[Data entries]
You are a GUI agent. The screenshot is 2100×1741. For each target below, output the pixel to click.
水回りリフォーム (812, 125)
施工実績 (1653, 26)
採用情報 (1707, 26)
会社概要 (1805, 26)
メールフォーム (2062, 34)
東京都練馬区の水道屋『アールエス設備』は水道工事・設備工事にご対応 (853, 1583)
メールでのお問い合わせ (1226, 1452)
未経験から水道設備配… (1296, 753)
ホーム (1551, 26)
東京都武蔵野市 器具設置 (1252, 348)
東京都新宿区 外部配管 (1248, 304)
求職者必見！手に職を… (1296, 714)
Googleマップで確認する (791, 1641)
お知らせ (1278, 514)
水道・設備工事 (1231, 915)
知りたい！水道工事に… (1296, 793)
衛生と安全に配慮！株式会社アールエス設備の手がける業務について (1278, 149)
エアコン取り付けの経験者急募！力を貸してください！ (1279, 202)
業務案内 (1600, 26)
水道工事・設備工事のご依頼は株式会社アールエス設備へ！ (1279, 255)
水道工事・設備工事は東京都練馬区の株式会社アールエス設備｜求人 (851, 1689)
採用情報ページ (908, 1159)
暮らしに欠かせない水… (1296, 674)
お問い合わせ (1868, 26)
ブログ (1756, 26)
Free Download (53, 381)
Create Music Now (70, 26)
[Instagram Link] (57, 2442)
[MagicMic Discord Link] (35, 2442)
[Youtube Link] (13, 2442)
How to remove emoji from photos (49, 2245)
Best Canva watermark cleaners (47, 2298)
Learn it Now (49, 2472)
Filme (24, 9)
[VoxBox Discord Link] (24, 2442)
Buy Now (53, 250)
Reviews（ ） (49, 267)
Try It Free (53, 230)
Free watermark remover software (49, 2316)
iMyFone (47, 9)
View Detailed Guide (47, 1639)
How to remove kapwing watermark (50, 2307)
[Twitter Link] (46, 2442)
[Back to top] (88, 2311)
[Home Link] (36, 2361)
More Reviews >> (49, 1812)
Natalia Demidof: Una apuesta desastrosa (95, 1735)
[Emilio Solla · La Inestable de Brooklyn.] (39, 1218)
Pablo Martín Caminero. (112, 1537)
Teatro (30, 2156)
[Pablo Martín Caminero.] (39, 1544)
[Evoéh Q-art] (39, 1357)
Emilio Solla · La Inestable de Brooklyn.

Task goal:
When copying the data above, keep every line exactly as written.

Output below:
You are a GUI agent. The screenshot is 2100×1741. For each target below, output the pixel to click.
水回りリフォーム (812, 125)
施工実績 (1653, 26)
採用情報 (1707, 26)
会社概要 (1805, 26)
メールフォーム (2062, 34)
東京都練馬区の水道屋『アールエス設備』は水道工事・設備工事にご対応 (853, 1583)
メールでのお問い合わせ (1226, 1452)
未経験から水道設備配… (1296, 753)
ホーム (1551, 26)
東京都武蔵野市 器具設置 (1252, 348)
東京都新宿区 外部配管 (1248, 304)
求職者必見！手に職を… (1296, 714)
Googleマップで確認する (791, 1641)
お知らせ (1278, 514)
水道・設備工事 (1231, 915)
知りたい！水道工事に… (1296, 793)
衛生と安全に配慮！株式会社アールエス設備の手がける業務について (1278, 149)
エアコン取り付けの経験者急募！力を貸してください！ (1279, 202)
業務案内 (1600, 26)
水道工事・設備工事のご依頼は株式会社アールエス設備へ！ (1279, 255)
水道工事・設備工事は東京都練馬区の株式会社アールエス設備｜求人 (851, 1689)
採用情報ページ (908, 1159)
暮らしに欠かせない水… (1296, 674)
お問い合わせ (1868, 26)
ブログ (1756, 26)
Free Download (53, 381)
Create Music Now (70, 26)
[Instagram Link] (57, 2442)
[MagicMic Discord Link] (35, 2442)
[Youtube Link] (13, 2442)
How to remove emoji from photos (49, 2245)
Best Canva watermark cleaners (47, 2298)
Learn it Now (49, 2472)
Filme (24, 9)
[VoxBox Discord Link] (24, 2442)
Buy Now (53, 250)
Reviews（ ） (49, 267)
Try It Free (53, 230)
Free watermark remover software (49, 2316)
iMyFone (47, 9)
View Detailed Guide (47, 1639)
How to remove kapwing watermark (50, 2307)
[Twitter Link] (46, 2442)
[Back to top] (88, 2311)
[Home Link] (36, 2361)
More Reviews >> (49, 1812)
Natalia Demidof: Una apuesta desastrosa (95, 1735)
[Emilio Solla · La Inestable de Brooklyn.] (39, 1218)
Pablo Martín Caminero. (112, 1537)
Teatro (30, 2156)
[Pablo Martín Caminero.] (39, 1544)
[Evoéh Q-art] (39, 1357)
Emilio Solla · La Inestable de Brooklyn.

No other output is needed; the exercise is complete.